Document excerpt
The Vale Motor Company was established in 1931 by Pownoll Pellew (later 9th Viscount Exmouth) as a 'gentleman's hobby' in a rented workshop behind The Warrington pub in Maida Vale. The project was initially funded by Pellew (helped by his mother and his actress girlfriend Kay Walsh) and his two business partners Allan Gaspar (with help from his bank manager father), and Robert Owen Wilcoxon (thanks to early film proceeds of his film actor brother Henry Wilcoxon). It was Henry who designed the striking Vale Motor Co. badge.

The cars were initially handmade and based on Triumph Motor Company components. What made the car 'special' was its low-slung chassis, considered a remedy to the poor road-holding of small sports cars. The first cars used the 832 cc side-valve engine from the Triumph Super 7 fitted to an 84-inch wheelbase chassis bought in from Rubery Owen, semi-elliptic leaf springs all round, and the hydraulic brakes and axles from the Triumph. The top speed was only 65 mph (105 km/h), which was too slow for serious sporting events: so from 1933 a 1098 cc, overhead-inlet, side-exhaust, four-cylinder, Coventry Climax engine was offered, followed in 1934 by the 1476 cc six-cylinder version of the same engine.

Most of the cars had lightweight two-seater open bodies with fold-flat windscreens, but a four-seat version on a long-wheelbase chassis, called the 'Tourette', was available with the larger-engined versions.

In 1933 a new model, the Vale 'Vixen', was proposed with a larger engine size, longer 102 inch wheelbase on a stronger chassis, a redesigned steering system and other improvements. The blueprint exists, but a complete car was never built.

Around 55-60 cars had been built by the company when production stopped in 1935, though some have suggested that there were more, up to 80.

Exercise directions
Condense the paragraph of the Vale Motor Company passage that begins "The cars were initially handmade" into a short bulleted list that keeps its main facts.

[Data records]
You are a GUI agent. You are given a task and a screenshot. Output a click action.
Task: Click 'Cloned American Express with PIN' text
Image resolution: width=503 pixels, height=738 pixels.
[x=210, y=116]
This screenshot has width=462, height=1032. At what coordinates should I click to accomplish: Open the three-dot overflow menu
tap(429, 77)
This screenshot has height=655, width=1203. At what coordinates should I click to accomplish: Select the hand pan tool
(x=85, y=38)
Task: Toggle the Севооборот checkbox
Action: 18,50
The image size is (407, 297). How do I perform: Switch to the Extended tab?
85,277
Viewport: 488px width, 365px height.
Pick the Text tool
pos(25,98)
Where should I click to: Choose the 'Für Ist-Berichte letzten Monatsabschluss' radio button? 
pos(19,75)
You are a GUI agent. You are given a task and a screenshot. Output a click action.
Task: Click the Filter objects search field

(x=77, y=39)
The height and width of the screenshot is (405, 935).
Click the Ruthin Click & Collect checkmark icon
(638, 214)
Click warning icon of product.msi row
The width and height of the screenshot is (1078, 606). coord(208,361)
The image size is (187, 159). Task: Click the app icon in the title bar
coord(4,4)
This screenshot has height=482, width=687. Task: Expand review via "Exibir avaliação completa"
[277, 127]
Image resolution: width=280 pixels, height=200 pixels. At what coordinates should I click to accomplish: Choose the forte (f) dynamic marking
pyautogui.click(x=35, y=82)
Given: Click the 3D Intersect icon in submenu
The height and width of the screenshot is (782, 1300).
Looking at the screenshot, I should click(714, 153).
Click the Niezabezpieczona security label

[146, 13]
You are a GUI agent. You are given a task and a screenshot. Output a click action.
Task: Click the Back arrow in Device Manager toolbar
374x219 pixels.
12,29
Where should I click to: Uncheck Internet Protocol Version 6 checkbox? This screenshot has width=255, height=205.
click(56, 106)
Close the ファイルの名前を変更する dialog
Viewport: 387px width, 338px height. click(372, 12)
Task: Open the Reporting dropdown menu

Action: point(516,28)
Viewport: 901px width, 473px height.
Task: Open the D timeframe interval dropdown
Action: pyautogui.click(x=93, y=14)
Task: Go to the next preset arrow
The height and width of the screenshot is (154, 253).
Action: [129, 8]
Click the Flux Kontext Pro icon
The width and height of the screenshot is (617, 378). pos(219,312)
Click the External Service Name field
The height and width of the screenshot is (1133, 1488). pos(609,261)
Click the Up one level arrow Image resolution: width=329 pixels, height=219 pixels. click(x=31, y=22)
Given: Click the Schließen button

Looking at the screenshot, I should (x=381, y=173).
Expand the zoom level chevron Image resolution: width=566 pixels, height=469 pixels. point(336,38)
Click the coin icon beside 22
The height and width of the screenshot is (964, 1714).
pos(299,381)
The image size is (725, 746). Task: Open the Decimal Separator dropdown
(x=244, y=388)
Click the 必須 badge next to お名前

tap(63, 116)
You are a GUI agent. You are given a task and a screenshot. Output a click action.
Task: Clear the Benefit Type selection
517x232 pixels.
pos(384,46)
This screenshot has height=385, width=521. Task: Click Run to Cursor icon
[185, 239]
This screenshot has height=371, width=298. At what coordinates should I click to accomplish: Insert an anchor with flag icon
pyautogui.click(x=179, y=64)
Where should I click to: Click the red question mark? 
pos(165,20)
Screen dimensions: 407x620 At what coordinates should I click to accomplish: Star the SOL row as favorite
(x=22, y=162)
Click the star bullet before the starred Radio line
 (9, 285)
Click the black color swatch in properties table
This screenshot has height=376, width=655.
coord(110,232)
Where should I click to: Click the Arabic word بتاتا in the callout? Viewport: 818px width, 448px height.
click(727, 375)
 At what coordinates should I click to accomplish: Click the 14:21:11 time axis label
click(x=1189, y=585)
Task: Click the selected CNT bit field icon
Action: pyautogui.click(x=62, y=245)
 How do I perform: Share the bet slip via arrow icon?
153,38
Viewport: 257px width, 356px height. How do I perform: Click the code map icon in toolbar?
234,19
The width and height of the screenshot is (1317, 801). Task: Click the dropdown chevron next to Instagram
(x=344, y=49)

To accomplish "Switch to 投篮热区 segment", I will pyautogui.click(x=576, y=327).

Finished exercise
- The cars were first handmade from Triumph Motor Company components.
- Their low-slung chassis was their special feature, meant to remedy the poor road-holding of small sports cars.
- The first cars had the Triumph Super 7's 832 cc side-valve engine, an 84-inch wheelbase chassis from Rubery Owen, semi-elliptic leaf springs all round, and Triumph hydraulic brakes and axles.
- A top speed of only 65 mph (105 km/h) was too slow for serious sporting events.
- From 1933 a 1098 cc four-cylinder Coventry Climax engine with overhead inlet and side exhaust was offered, followed in 1934 by a 1476 cc six-cylinder version of the same engine.